Group Show: A New Word for Here

A NEW WORD FOR HERE:
Marie Hinson and Katie Wynne

Pilot Projects, 5th and Cecil B. Moore, Philadelphia, PA

September 8, 2018 – October 5, 2018
Opening Reception 7-10 pm, September 8, 2018

“Outside and inside are both intimate—they are always ready to be reversed, to exchange their hostility. If there exists a border-line surface between such an inside and outside, this surface is painful on both sides.”

-Gaston Bachelard, The Poetics of Space

Pilot Projects is pleased to announce A New Word for Here, an exhibition of works by two Philadelphia artists, filmmaker Marie Hinson and sculptor Katie Wynne. Both artists hinge their work on the role of the personal and the body – one turning out into the world toward a larger landscape of boundaries and delineations, the other inward, to a space of affection and absence.

Wynne’s slowly moving fiber-mechanical sculptures present articles of clothing as empty vessels where a body once was. Torsos become fluid as their forms drift and fold, floating as if suspended in time or dancing as if animated by a spirit. Hinson’s film “The Road Through South Pass” taking place in the mountainous landscapes of Wyoming, features two dancers at various stages throughout a day, surrounded by vast expanses of wilderness and tracing a historic migratory path carved out by people and animals across generations. Where these two bodies meet, gesture and touch become moments of healing and poetic knowledge.
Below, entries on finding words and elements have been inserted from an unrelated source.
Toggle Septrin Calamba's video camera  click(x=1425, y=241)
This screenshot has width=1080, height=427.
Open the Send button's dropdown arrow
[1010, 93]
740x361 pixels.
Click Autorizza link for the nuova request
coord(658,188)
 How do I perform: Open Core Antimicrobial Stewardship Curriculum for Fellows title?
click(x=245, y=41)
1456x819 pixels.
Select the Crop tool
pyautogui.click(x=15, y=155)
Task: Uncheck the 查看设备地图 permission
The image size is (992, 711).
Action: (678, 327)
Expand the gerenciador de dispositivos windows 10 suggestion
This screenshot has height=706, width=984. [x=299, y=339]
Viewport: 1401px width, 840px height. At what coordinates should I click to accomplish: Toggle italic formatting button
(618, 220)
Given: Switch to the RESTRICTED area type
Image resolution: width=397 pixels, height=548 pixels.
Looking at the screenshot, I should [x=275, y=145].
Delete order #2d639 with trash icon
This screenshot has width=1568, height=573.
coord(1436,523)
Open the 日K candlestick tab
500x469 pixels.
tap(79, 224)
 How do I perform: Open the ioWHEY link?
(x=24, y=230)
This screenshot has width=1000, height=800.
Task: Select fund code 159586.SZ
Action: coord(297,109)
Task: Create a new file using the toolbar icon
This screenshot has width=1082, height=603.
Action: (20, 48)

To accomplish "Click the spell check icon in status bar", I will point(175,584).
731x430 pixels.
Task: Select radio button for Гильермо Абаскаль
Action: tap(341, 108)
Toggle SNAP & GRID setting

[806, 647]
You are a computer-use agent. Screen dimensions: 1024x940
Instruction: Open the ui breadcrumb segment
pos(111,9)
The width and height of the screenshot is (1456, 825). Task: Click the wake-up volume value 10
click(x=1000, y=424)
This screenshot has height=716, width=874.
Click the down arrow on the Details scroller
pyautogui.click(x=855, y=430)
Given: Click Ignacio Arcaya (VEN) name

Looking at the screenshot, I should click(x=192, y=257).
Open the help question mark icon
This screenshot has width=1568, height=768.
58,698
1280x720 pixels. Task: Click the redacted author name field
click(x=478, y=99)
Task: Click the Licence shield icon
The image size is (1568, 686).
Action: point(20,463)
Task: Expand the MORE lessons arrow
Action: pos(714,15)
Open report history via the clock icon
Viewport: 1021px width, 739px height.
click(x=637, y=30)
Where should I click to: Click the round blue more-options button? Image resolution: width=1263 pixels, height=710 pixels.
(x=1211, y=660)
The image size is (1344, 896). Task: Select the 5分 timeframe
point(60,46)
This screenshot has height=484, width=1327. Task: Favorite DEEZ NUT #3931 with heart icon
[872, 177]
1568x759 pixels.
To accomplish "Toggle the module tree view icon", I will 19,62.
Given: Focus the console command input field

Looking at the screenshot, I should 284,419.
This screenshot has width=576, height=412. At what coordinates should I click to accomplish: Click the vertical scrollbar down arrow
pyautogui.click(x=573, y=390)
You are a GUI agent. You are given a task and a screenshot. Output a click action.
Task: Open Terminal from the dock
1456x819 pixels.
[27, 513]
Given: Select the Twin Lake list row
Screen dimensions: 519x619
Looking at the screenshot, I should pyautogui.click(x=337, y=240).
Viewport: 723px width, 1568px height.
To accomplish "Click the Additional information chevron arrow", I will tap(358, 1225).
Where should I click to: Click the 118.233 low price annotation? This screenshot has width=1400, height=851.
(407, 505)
Possessing what may initially seem an inverse approach to the subject of “Here” both artists engage with conceptions of location through permeability, addressing the shifting and vastness of “Place” where meaning and purpose are developed along the boundary between presence and absence. Both Hinson and Wynne harness the sublimity of motion as a kind of magic or witchcraft, performing a spell on a location in order to transcend delineations of class, value, and ownership. The fluidity of divisions and boundaries provide a liminal space in both artists’ works. Outside and inside are suspect; the road is a non-location, the bodies non-beings.